[Text passage]
Canada Needs Dental Care for All

Canada desperately needs to expand its public health coverage to include dental care for all — and the NDP can lead the fight for it.

Canada’s billionaires have added $53 billion to their net worth since the start of the pandemic. Shifting the cost of universal dental care from ordinary citizens onto the wealthy through progressive taxation is a necessary step. (Bofu Shaw / Unsplash)

After winning a majority in last fall’s provincial election, British Columbia’s New Democratic Party have a strong mandate. They now have the opportunity to implement public dental care, an overwhelmingly popular policy goal that would plug a major gap in Canada’s universal health care system.

Dental care in Canada is private, with 95 percent of dental spending coming from work-related insurance and out-of-pocket payments and only 5 percent from government programs. The government share of spending is even lower than in the United States. More than one in three Canadians lack dental insurance, and one in five report avoiding the dentist every year due to financial constraints.
[/Text passage]
[Provided data]
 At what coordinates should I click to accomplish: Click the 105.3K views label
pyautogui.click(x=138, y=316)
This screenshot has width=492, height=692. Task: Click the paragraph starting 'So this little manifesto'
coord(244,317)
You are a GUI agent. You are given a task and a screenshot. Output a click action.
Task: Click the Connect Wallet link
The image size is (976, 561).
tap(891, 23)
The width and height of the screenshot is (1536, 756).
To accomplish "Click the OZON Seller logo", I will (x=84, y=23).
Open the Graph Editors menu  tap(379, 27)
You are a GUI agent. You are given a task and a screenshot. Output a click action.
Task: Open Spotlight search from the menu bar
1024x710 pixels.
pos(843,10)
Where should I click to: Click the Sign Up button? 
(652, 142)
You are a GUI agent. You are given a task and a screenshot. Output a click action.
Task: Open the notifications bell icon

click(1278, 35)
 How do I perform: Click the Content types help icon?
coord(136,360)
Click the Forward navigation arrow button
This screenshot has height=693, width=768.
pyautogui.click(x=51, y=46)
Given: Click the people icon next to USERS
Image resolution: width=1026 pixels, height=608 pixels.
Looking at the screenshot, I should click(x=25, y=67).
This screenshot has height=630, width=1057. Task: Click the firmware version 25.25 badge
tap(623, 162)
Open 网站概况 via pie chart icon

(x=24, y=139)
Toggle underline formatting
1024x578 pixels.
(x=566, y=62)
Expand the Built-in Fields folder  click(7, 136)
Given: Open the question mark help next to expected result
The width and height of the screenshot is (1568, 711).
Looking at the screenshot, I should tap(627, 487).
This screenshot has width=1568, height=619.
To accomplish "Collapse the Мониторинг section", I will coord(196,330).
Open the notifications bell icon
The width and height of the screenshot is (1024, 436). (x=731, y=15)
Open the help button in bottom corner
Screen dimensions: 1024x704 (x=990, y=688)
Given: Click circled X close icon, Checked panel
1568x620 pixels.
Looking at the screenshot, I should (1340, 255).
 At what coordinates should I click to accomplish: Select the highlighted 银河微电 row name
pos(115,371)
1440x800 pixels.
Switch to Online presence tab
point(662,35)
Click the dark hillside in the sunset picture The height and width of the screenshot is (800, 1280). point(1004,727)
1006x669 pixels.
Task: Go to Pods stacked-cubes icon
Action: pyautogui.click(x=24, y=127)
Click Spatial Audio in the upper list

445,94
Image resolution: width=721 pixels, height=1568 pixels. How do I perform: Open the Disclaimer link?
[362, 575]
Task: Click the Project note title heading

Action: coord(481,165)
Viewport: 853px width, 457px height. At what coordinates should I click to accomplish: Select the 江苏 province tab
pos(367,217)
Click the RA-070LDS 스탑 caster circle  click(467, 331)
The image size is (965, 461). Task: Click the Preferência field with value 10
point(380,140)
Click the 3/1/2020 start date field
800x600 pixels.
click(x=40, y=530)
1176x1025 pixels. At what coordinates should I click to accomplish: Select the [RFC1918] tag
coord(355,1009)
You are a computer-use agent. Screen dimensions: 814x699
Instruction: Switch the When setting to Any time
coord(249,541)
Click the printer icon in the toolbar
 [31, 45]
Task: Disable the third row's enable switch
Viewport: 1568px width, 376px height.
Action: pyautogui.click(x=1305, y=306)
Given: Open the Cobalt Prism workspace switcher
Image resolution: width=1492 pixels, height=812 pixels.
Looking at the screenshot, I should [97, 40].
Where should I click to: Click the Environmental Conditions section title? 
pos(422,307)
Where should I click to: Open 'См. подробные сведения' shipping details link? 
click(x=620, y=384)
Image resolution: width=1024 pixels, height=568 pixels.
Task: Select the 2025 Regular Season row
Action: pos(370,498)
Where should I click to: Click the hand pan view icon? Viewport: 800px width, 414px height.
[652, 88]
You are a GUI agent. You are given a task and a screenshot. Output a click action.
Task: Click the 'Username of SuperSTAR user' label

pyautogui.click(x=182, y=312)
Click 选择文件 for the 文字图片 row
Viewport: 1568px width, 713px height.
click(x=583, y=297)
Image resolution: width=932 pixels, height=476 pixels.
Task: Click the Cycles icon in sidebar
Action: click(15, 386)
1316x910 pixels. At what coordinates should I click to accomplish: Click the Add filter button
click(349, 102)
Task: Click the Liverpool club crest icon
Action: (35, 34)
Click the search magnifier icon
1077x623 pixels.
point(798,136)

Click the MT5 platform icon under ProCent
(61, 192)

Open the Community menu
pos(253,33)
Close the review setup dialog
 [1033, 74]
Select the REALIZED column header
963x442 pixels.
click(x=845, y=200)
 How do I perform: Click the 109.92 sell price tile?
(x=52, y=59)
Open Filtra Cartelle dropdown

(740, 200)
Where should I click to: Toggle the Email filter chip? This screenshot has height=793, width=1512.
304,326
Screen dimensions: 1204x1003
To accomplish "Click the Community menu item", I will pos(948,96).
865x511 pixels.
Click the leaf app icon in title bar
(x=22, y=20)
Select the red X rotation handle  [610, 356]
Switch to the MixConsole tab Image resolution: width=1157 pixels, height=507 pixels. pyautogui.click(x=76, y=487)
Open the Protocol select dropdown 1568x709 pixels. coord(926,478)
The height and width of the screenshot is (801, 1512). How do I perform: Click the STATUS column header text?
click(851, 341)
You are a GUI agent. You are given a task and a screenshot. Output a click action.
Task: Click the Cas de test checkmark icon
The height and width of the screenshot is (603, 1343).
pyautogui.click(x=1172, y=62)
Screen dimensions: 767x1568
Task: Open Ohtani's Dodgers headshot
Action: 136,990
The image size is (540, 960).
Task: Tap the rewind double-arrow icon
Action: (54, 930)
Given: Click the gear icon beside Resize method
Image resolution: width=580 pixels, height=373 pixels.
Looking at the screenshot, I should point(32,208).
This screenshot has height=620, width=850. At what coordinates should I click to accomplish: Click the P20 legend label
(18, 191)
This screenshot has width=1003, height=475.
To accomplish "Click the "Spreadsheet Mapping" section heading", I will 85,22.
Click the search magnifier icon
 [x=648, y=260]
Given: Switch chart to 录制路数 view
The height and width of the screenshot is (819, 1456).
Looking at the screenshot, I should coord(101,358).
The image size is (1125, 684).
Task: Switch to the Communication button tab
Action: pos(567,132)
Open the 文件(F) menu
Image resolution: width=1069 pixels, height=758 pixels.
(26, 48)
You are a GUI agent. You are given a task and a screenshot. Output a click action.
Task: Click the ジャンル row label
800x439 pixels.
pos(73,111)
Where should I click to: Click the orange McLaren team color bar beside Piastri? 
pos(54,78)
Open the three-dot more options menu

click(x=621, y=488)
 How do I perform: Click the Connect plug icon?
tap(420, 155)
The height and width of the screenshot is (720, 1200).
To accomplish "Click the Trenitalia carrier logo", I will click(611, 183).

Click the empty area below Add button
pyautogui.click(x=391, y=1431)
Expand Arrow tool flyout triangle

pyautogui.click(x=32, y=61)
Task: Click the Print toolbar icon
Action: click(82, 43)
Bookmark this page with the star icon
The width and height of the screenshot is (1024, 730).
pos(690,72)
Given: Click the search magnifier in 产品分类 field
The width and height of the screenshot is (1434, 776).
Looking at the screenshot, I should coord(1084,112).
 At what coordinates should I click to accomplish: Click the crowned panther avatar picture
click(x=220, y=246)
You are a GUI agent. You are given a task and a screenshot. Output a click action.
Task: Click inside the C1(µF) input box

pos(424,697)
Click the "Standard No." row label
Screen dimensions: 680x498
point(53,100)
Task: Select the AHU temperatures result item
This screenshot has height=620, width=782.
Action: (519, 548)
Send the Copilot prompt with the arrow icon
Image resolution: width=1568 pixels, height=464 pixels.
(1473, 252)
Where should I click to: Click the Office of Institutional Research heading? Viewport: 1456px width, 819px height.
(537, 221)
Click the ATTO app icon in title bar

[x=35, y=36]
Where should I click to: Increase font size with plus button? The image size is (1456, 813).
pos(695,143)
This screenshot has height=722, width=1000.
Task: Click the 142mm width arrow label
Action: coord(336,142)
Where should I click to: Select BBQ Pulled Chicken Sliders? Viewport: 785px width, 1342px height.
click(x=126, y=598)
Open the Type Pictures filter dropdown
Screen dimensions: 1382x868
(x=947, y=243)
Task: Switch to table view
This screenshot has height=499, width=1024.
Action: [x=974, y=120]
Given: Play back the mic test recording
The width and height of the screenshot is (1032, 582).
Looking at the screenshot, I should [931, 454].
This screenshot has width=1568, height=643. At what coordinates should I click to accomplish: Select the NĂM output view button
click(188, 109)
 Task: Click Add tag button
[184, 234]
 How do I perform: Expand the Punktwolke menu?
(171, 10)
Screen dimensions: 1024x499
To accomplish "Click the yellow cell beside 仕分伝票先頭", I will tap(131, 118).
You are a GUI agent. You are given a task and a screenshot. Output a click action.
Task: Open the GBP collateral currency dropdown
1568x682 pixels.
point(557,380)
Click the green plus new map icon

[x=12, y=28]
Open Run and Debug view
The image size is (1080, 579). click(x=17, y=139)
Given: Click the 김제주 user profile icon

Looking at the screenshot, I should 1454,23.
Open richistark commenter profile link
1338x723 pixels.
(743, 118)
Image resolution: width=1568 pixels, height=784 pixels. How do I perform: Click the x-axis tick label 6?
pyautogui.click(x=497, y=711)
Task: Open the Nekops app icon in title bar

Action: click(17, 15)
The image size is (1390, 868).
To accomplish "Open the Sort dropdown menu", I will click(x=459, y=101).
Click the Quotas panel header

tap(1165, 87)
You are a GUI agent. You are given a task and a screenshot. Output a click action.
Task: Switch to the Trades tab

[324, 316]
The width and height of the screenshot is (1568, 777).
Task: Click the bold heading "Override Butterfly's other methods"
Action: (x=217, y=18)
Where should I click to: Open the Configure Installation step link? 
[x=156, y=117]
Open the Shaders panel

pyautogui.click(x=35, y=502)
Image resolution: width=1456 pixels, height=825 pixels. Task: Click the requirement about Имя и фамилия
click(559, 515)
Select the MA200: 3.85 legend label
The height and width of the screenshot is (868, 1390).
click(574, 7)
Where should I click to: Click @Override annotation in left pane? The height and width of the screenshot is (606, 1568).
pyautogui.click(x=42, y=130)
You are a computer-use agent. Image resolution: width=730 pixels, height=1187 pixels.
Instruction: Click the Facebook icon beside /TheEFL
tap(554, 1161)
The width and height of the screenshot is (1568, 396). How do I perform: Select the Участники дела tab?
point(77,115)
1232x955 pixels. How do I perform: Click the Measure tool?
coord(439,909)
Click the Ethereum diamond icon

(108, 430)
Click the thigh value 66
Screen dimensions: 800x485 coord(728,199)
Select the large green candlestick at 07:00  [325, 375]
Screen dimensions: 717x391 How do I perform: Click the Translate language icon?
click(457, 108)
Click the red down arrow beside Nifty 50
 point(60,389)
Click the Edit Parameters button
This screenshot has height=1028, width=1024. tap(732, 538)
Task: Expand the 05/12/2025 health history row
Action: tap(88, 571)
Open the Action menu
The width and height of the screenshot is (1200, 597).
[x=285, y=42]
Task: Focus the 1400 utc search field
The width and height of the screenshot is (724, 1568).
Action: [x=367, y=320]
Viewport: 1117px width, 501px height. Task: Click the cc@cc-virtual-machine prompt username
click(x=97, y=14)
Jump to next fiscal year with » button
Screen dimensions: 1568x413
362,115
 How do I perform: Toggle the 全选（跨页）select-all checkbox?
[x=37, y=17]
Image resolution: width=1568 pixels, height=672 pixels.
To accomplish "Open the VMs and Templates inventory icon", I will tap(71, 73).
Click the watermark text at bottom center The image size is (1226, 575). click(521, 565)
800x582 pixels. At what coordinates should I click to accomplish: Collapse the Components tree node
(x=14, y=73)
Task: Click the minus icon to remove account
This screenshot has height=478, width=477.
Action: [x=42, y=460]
[/Provided data]
◆ Work instruction 1 ◆
Answer these questions using the dental care passage:
(a) How much have Canada's billionaires added to their net worth since the start of the pandemic?
(b) Which party won a majority in British Columbia's provincial election last fall?
(c) What percentage of dental spending in Canada comes from government programs?
◆ Work instruction 2 ◆
Proceed with the dental care passage from the point where it stops.
The listing has no connection to the dental care passage.

◆ Exercise response 1 ◆
(a) $53 billion
(b) The New Democratic Party
(c) 5 percent

◆ Exercise response 2 ◆
As more people retire or lose their work-related insurance, these figures are rising. The spread of the gig economy, which does not provide benefits to its workers, is also contributing to insufficient coverage. The BC NDP should act now and provide Canada with a blueprint for dental care that it can lock in place for the post-pandemic recovery.

The Costs of Not Providing

NDP premier John Horgan has acknowledged the problem. In December 2018, Horgan declared his intention to offer dental insurance to the uninsured. Since then, COVID-19 has resulted in large-scale job losses across BC and Canada as a whole, depriving the unemployed of their dental insurance, not to mention the disposable income needed to pay for procedures out of your own pocket.

Universal access to dental care would have knock-on benefits for Canada’s health care system as a whole. Poor oral health has negative effects on overall health and can exacerbate the cycle of poverty. Comprehensive oral health care has been shown to decrease harms that are disproportionately experienced by the poor, such as unemployment and housing insecurity.

One percent of ER visits in BC are for nontraumatic dental injuries, which may seem insignificant. But scaled up to a nationwide level, ER visits of this kind cost an estimated $155 million per year.

Treatment in the ER often consists of antibiotics for decayed teeth and opioid prescriptions for pain. This reactive care helps fuel the opioid crisis, while the overuse of antibiotics contributes to the emergence of resistant superbugs. These patients would be better served by preventative care from a dentist.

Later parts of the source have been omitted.